Despite losing nearly the entirety of last year’s talented-but-troubled group, Sean Miller still scheduled aggressively. The first test will come the week of Thanksgiving in Hawaii at the Maui Invitational. It’s an extremely competitive field with Duke, Auburn, Gonzaga, Iowa State, Illinois, San Diego State and Xavier. The bracket for the event has yet to be released.

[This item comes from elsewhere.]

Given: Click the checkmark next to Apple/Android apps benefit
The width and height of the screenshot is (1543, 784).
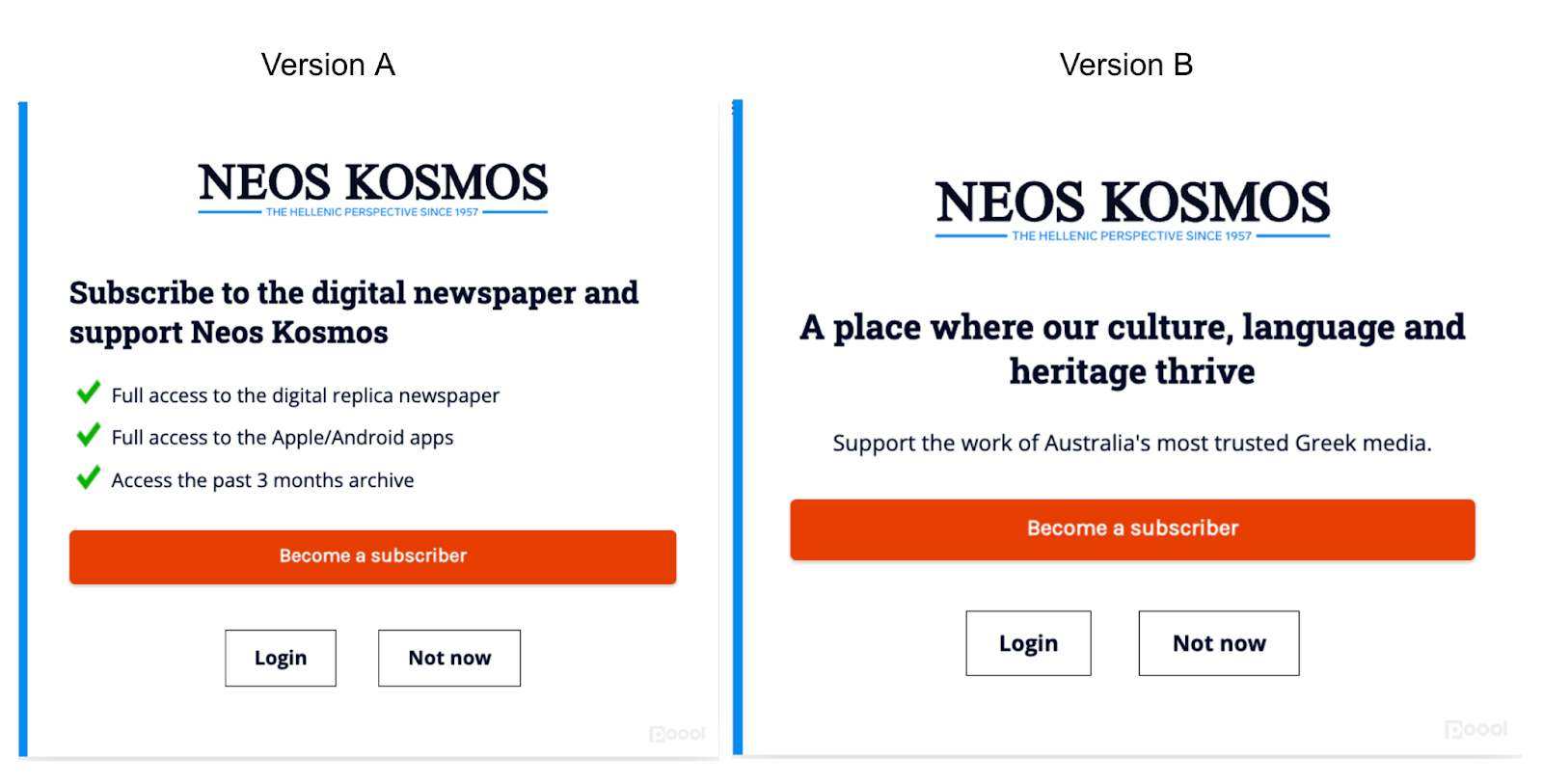Looking at the screenshot, I should pyautogui.click(x=88, y=435).
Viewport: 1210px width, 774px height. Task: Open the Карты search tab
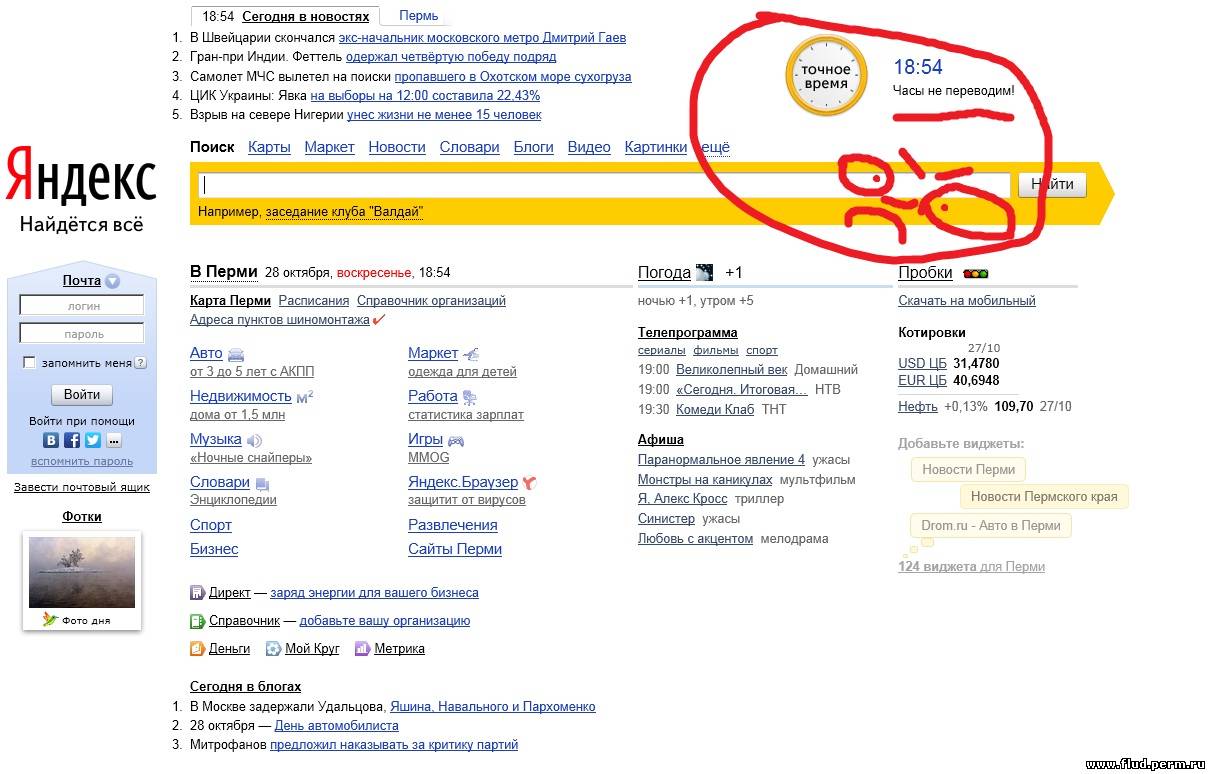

The Wildcats travel to Storrs to face UConn in Dan Hurley’s first season on Dec. 2, and then a week later visit Alabama in Tuscaloosa.

The marquee home game will be Saturday, Dec. 16, when Scott Drew and Baylor come to Tucson.

Here’s the full schedule:

Day Date Opponent Location

Sunday Nov. 11 Cal Poly Tucson, Ariz.

Wednesday Nov. 14 UTEP Tucson, Ariz.

Monday Nov. 19 vs. TBA Lahaina, Hawai’i

Tuesday Nov. 20 vs. TBA Lahaina, Hawai’i

Wednesday Nov. 21 vs. TBA Lahaina, Hawai’i

Wednesday Nov. 28 Texas Southern Tucson, Ariz.

Sunday Dec. 2 at UConn Hartford, Conn.

Thursday Dec. 6 Utah Valley Tucson, Ariz.

Sunday Dec. 9 at Alabama Tuscaloosa, Ala.

Saturday Dec. 15 Baylor Tucson, Ariz.

Wednesday Dec. 19 Montana Tucson, Ariz.

Saturday Dec. 22 UC Davis Tucson, Ariz.